Start at the line containing "Task: Click on" and transcribe every line exactly through the end of the records below, and only those lines.

Stored data entries:
- Opening Delimiter -

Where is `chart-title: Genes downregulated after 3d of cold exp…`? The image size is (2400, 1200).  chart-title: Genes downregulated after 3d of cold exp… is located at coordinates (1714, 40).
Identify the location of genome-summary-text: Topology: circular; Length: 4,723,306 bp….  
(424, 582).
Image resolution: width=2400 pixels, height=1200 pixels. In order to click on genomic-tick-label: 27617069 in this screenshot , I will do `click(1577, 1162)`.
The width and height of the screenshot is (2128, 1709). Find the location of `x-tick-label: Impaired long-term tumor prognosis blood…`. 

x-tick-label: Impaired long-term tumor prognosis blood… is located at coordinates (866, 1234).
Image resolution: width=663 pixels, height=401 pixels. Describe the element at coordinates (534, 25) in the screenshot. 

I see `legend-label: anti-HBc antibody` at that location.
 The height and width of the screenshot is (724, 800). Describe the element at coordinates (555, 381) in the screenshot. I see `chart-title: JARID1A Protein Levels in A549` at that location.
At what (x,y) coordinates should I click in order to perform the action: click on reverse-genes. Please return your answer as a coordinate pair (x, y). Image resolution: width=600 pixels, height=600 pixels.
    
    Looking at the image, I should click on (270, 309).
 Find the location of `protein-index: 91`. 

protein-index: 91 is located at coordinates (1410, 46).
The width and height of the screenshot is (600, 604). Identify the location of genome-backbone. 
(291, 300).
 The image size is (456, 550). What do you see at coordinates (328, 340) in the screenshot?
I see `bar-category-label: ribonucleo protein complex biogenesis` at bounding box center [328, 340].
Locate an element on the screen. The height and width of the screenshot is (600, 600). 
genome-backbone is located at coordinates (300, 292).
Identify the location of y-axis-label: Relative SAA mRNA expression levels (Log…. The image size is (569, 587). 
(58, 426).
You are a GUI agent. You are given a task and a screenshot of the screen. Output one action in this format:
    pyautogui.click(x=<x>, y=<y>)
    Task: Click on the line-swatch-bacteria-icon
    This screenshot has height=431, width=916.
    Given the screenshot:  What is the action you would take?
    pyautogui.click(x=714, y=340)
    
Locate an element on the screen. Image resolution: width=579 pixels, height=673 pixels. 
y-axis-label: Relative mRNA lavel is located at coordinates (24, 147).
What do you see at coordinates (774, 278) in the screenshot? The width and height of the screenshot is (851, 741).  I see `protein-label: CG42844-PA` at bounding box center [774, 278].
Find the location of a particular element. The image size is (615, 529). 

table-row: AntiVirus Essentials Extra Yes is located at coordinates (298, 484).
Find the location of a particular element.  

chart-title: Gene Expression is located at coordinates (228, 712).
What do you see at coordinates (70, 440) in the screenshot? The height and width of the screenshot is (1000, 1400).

- Closing Delimiter -

[SOLUTION TO THIS PROBLEM]
    Task: Click on the line-swatch-bacteria-icon
    This screenshot has height=431, width=916.
    Given the screenshot:  What is the action you would take?
    pyautogui.click(x=714, y=340)
    
Locate an element on the screen. Image resolution: width=579 pixels, height=673 pixels. 
y-axis-label: Relative mRNA lavel is located at coordinates (24, 147).
What do you see at coordinates (774, 278) in the screenshot? The width and height of the screenshot is (851, 741).  I see `protein-label: CG42844-PA` at bounding box center [774, 278].
Find the location of a particular element. The image size is (615, 529). 

table-row: AntiVirus Essentials Extra Yes is located at coordinates (298, 484).
Find the location of a particular element.  

chart-title: Gene Expression is located at coordinates (228, 712).
What do you see at coordinates (70, 440) in the screenshot? The height and width of the screenshot is (1000, 1400).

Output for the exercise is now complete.